If Large Amounts Are Added, Isn't Sulfur Dioxide Still the Cause of Headaches?
I've explained that wines with high content of either acetaldehyde or biogenic amines inevitably tend to have increased SO2 additions.
Reading this raises the question: if SO2 additions are ultimately high, isn't SO2 still the cause of headaches?
This question could certainly be correct in some sense. If SO2 additions could be increased without limit, this tendency would indeed become more pronounced.
However, in reality, the total amount of SO2 that can be added to wine is legally regulated in many countries. No matter how low the amount of free SO2 in wine, it's impossible to add SO2 exceeding these regulated amounts. This means that in such wines, while biogenic amines aside, high amounts of acetaldehyde likely remain.
Conversely, regarding biogenic amines, as mentioned earlier, when generated through lactic acid fermentation, their content can increase regardless of free SO2 levels.
Given this reality, it's impossible to definitively conclude that SO2 alone causes headaches.
The Relationship Between Drinking Large Quantities and Sulfur Dioxide
When people who aren't strong drinkers consume more alcohol than they can tolerate, this can be interpreted as consuming excessive alcohol when acetaldehyde dehydrogenase activity is low, so the effect on the human body can be considered damage from unmetabolized acetaldehyde.
However, the damage in this case comes not from acetaldehyde originally contained in the wine, but from acetaldehyde generated during alcohol metabolism, so the content is completely different from the acetaldehyde-containing cases mentioned above.
Nevertheless, when drinking wine that originally contains high amounts of acetaldehyde, there's a double impact from both consumed acetaldehyde and acetaldehyde generated during alcohol metabolism, so the severity is naturally expected to be worse.
Summary
It's difficult to definitively summarize the causes of headaches, and there's no single cause that can be identified as absolute. However, except for some exceptional constitutional cases, it's unreasonable to think that antioxidants—sulfur dioxide—which are basically rendered harmless in the body, cause headaches.
Rather than forcing the conclusion that sulfur dioxide causes headaches, wouldn't it be more natural to say that acetaldehyde and biogenic amines, which have high toxicity to humans, are the causes?

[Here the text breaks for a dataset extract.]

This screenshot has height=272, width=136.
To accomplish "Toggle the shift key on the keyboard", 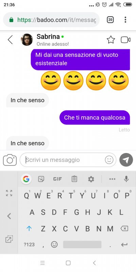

Understanding that wines containing these substances also likely contain high amounts of sulfur dioxide may help explain why this wine truism—that antioxidants cause headaches—came to exist.
The amounts of acetaldehyde and biogenic amines usually cannot be determined from the outside. Moreover, since these substances can be contained in any wine, it's impossible to avoid them when drinking wine.
In this sense, there are no clear methods to avoid headaches caused by drinking wine.
When enjoying wine, be careful not to raise blood alcohol concentration by drinking water in parallel, and if you feel "I might not like this wine" when taking the first sip, it's important to stop drinking decisively, regardless of what kind of wine it is.